Énoncé 1: Reproduisez le passage de l'extrait sur la mémoire en commençant par « Il faut avant » et en poursuivant jusqu'à « au bel édifice. ».
Énoncé 2: Traduisez en anglais cette phrase de l'extrait sur la mémoire : « Nous sommes malades des autres parce que nous avons peur de notre propre mémoire vivante, parce que nous ne bougeons plus, nous ne cherchons plus à travers les champs. »
Énoncé 3: Poursuivez l'extrait sur la mémoire en reprenant juste après sa dernière phrase.

Extrait à lire:
----------

A l’image d’un passé qui serait la forteresse de notre grandeur, l’auteur oppose cette mémoire sous forme de campi, de «champs», de «prairies», «un lieu ouvert à explorer», qu’évoquait Saint-Augustin (dont Frédéric Boyer a également traduit Les Confessions).

Il faut avant tout nous réapproprier ce qui grouille en nous, la multiplicité qui nous permet de balbutier quelque chose comme « je » ou « nous ». C’est à ce prix seulement que l’on pourra envisager autrement ce qui fait différence d’avec nous-mêmes :

« Nous sommes malades des autres parce que nous avons peur de notre propre mémoire vivante, parce que nous ne bougeons plus, nous ne cherchons plus à travers les champs. »

C’est pourquoi Boyer nous propose alors d’adopter une forme de regard inversé sur notre héritage, sur ce qu’il appelle notre « roman national » - un regard attentif aux forces invisibles et biffées qui ont contribué au bel édifice.

----------

Données brutes:
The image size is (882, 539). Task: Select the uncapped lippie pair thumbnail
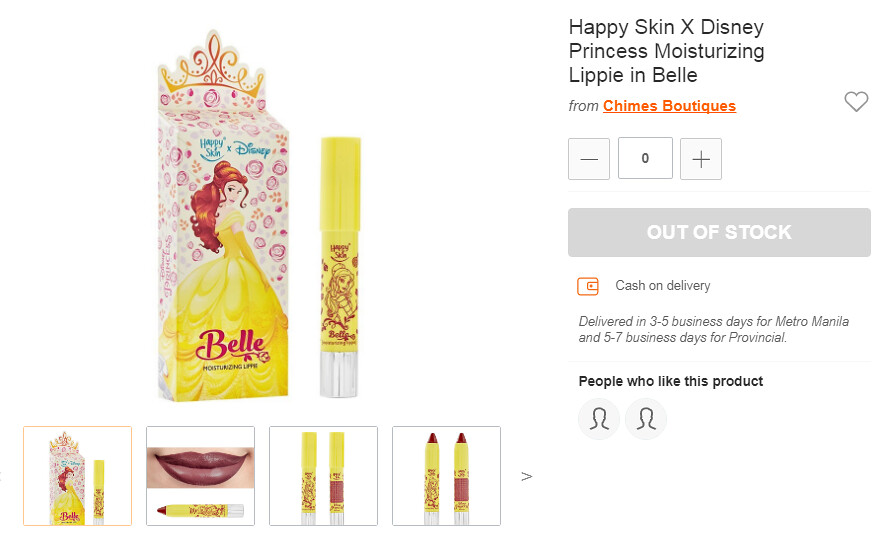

----------

Résultat attendu 1:
Il faut avant tout nous réapproprier ce qui grouille en nous, la multiplicité qui nous permet de balbutier quelque chose comme « je » ou « nous ». C’est à ce prix seulement que l’on pourra envisager autrement ce qui fait différence d’avec nous-mêmes :

« Nous sommes malades des autres parce que nous avons peur de notre propre mémoire vivante, parce que nous ne bougeons plus, nous ne cherchons plus à travers les champs. »

C’est pourquoi Boyer nous propose alors d’adopter une forme de regard inversé sur notre héritage, sur ce qu’il appelle notre « roman national » - un regard attentif aux forces invisibles et biffées qui ont contribué au bel édifice.

Résultat attendu 2: We are sick of others because we are afraid of our own living memory, because we no longer move, we no longer search across the fields.

Résultat attendu 3:
« Je demande, permettez-moi, d’inverser un moment le raisonnement et de lier, pourquoi pas, notre propre intégrité, notre propre identité, notre longue histoire nationale, de lier, pourquoi pas, nos valeurs anciennes, nos vieilles croyances, et celles du terroir, et celles du passé, à l’honneur de ces vies brèves et effacées, à l’honneur de fugaces destins perdus et de scories de ces vies oubliées qui ne valent même pas, apparemment, pour vous les très sérieusement incorrects, d’être consignées. »

Et il fait encore le constat que c’est toujours les «nouveaux» (arrivants, venus, inconnus…) qui introduisent à nos yeux le ferment nocif de l’instabilité, le risque du déracinement. C’est eux, dit-il, «qui nous délocaliseraient de notre sol commun».

 
Or, il faut bien convenir que cette mémoire qui nous est si chère nous fait ici défaut…

«Comme si nous-mêmes n’étions jamais parti de chez nous. Comme si nous-mêmes ne devions rien à d’autres migrants, à d’anciens, à de très vieux nomades, comme si nous-mêmes n’avions pas la mémoire d’odyssées, le souvenir d’errances folles, de ruptures fondatrices, celui d’épopées tragiques, de métamorphoses radicales et d’appartenances multiples.»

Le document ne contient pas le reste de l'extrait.